The Financial Action Task Force
Distributed ledger technology is a paradigm shift. Traditional finance is vertical and mediated, while decentralized finance (DeFi) is flat and peer-to-peer (P2P). The problem we are facing now is that financial rules are almost uniformly based on regulating intermediaries – no intermediary means no jurisdiction. It is this lack of clear jurisdiction that makes regulators nervous about a decentralized future. The Financial Action Task Force (FATF) expressly acknowledged this concern in its most recent draft guideline on virtual assets and VASPs:
“In addition, the full maturity of these protocols enabling P2P transactions could anticipate a future without financial intermediaries and potentially call into question the effectiveness of the FATF recommendations.”
However, as mentioned earlier, fears of a loss of market share or shrinking scope for regulation with regard to the draft FATF guidelines do not form the basis for sound political decision-making.
Connected: The FATF draft guide aims to achieve DeFi compliance
Often the fears that follow a paradigm shift lead to a regulatory crackdown. Risk reduction is a prime example. As regulators tighten anti-money laundering regulations, companies are responding by stopping service for less profitable customers. As a result, regulatory and business interests are served, but increasing numbers of individuals, especially the world’s poor and companies that serve them, are being locked out of the financial system. The FATF recently recognized its role in perpetuating this pernicious problem. But those who have been pushed out of the financial system by regulation are the very people that blockchain technology empowers most by reducing their reliance on intermediaries. At the Stellar Development Foundation, we see this firsthand through our collaboration with partners like Leaf Global and Tala, who provide blockchain-based access to financial services for the working poor and migrants fleeing disaster or persecution in their home countries.
Despite these advantages, reactions to the blockchain at the country level have been mixed. Where countries like India, Turkey and Nigeria saw fear, others like Singapore, Switzerland, Bermuda, Ukraine – and now El Salvador – saw the opportunity and developed new regulatory frameworks that take into account the decentralized nature of the blockchain. And they reap the rewards. These nations are becoming global hubs for blockchain technologies.
Innovators and entrepreneurs are drawn to their safe and stable regulatory environment. While calls for regulatory action against cryptocurrencies are growing louder in the United States and the European Union, the countries listed above are jumping ahead.
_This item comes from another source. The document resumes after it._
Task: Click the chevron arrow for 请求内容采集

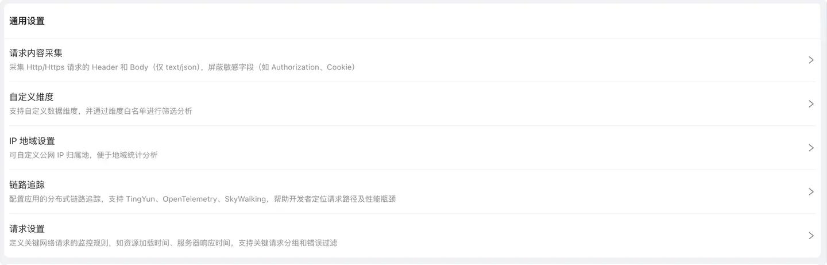Action: coord(811,60)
The US and other advanced economies, particularly in the West, are rapidly approaching a turning point. The decision that lies ahead of us is no longer whether to regulate, but how. Fortunately, policymakers don’t have to decide in a vacuum and would do well to learn from the two groups of countries mentioned above – those who try to keep crypto out and those who embrace it. Without exception, those countries that have proactively tailored their regulators to the technology have been more successful than those who tried to ban it. Even if it is not too late for the US to follow the successful examples, it must nonetheless choose to do so.
The self-hosted wallet rule proposed by the Financial Crimes Enforcement Network (FinCEN) provides a useful case study of this choice. From the beginning, FinCEN’s proposal was opposed to decentralization and individual empowerment. While it wouldn’t specifically prohibit self-hosted wallets, many believe it would in practice. However, the blockchain community reacted strongly and delivered a record number of comments in a very short time. One of the issues that emerged from these comments was that, due to the inherent transparency of public blockchains, FinCEN already had access to most of the information sought in the proposal. FinCEN appears to have listened and will seek further collaboration with those who know the technology best.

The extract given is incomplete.